For Arquitectonica, Bernardo Fort-Brescia did all the talking. A charming, intensely likable man, Fort-Brescia zoomed through every possible aspect of the project in a presentation so comprehensive you got the feeling you could give Arquitectonica the contract, fall asleep and wake up in March 2003, the target finish date, to a Wow! building brought in on budget that worked in every detail.

At the end of the presentation, someone in the audience asked, "May we hear from Laurinda Spear?"

She is Fort-Brescia's partner, and his wife, and, oh yes, the designer of these internationally acclaimed buildings. An almost overly serious-appearing woman (until she smiled, or you saw her sexy high-heels), she made a brief comment on the rush of excitement she feels when she walks into a well-designed building.

Their local partners are Rowe Architects.

Machado and Silvetti, a Boston firm, was paired with internationally acclaimed landscape architects Olin Partnership and local firm Gould Evans. Everyone got to talk.

Most of the attention was directed to the site -- what they see as the parks to the east and west of the new building. Jorge Silvetti, who would design the building, a cerebral guy and Harvard professor, talked about "dissolving the buildings into the landscapes, using the topography -- there is a whole floor of difference in the height of the two parks that are the museum site."

Trees would create convection drafts to cool the air; fountains would send water up, not down, which adds to the humidity. The result: the transformation of an underused and forbidding space into a lush urban environment of which the museum would be an integral and gracious part.

Next, Polshek Partnership Architects, a New York City firm with Tampa partners Gresham Smith and Sylla Inc. as well as minority-owed architecture firm Sylla Inc. to do the civil engineering.
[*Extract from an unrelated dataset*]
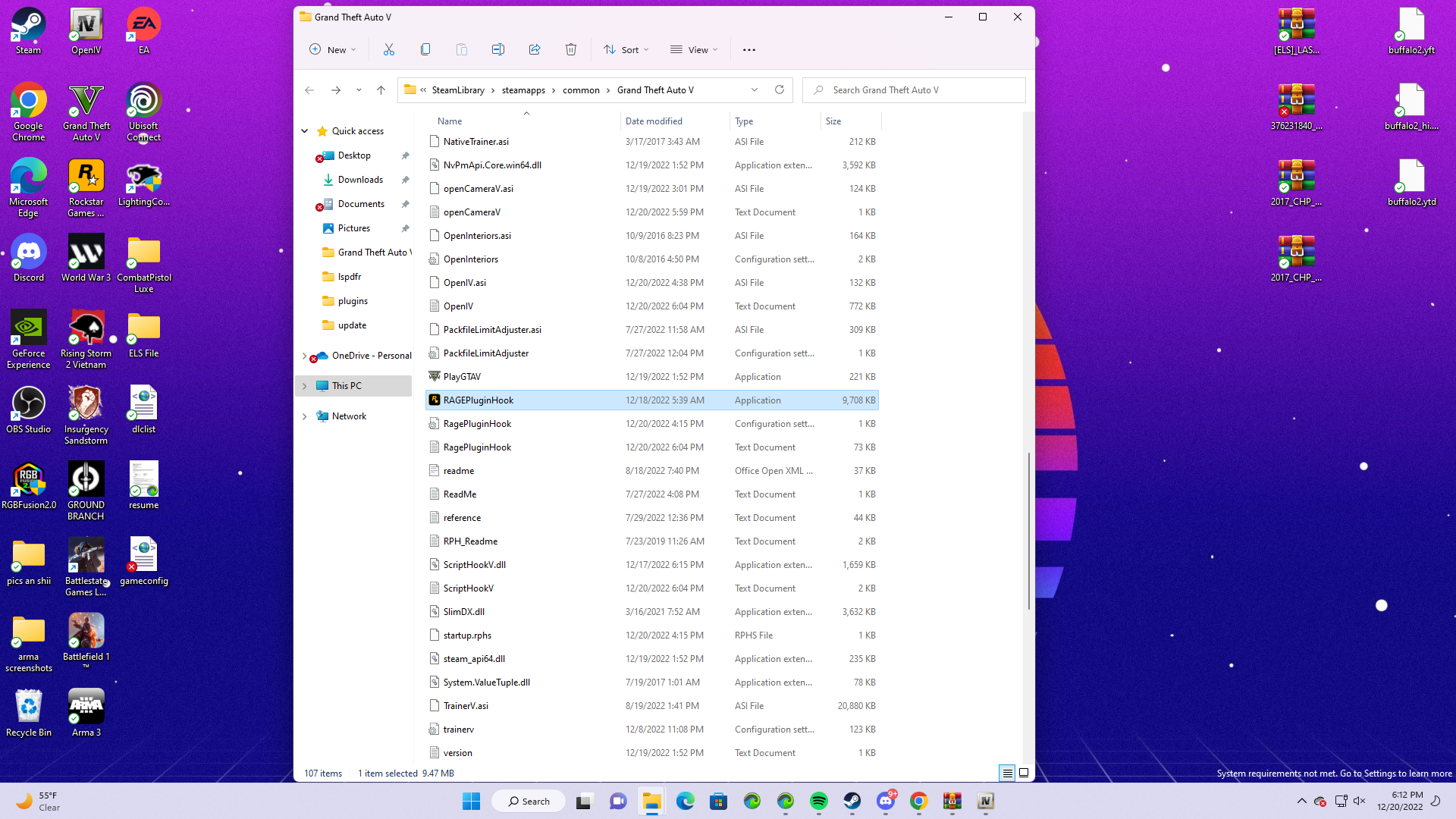Open the Sort menu
The width and height of the screenshot is (1456, 819).
[626, 50]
Jim Polshek, the former dean of the graduate school of architecture at Columbia University, gave a mesmerizing presentation, slide after slide of buildings designed over his long career.

He designs no commercial buildings, no houses, mostly non-profits, lots of museums.

Aware of the challenges of a museum today, he talked about alternative uses for the space: "I want to make the Tampa museum so desirable it's booked 365 days a year."

Like Arquitectonica's Fort-Brescia and Spear, he vowed to ignite donors at all fundraising events.

The last, Rafael Vinoly, also from New York, came by himself, joined only by his newly acquired Tampa partner, Albert Alfonso.

Vinoly, younger than Polshek and Silvetti, in a black sweater and jacket, sunglasses perched on top of his shock of salt-and-pepper hair, was iconoclastic, extemporaneous.

"What do I envision? I don't have the slightest idea, and I think you should be happy with that."

He didn't do much nuts and bolts, just showed slides and talked about recent and current projects, many of them won in competitions. The Clinton library in Little Rock is cantilevered over a river; a museum in South America has a rotating roof that follows the sun. In his performing arts hall in Philadelphia, he incorporated urban space to walk, sit, read -- "Open to all, not just people who can pay $120 for a ticket."

Why not him? It's the buildings, stupid.

Or is it?

These are people Tampa will be working with for the next 15 months. Next week, the selection committee recommends three of the four to the mayor. He picks one.

And, Dick, forget about widening the river into a lake. None of them like it.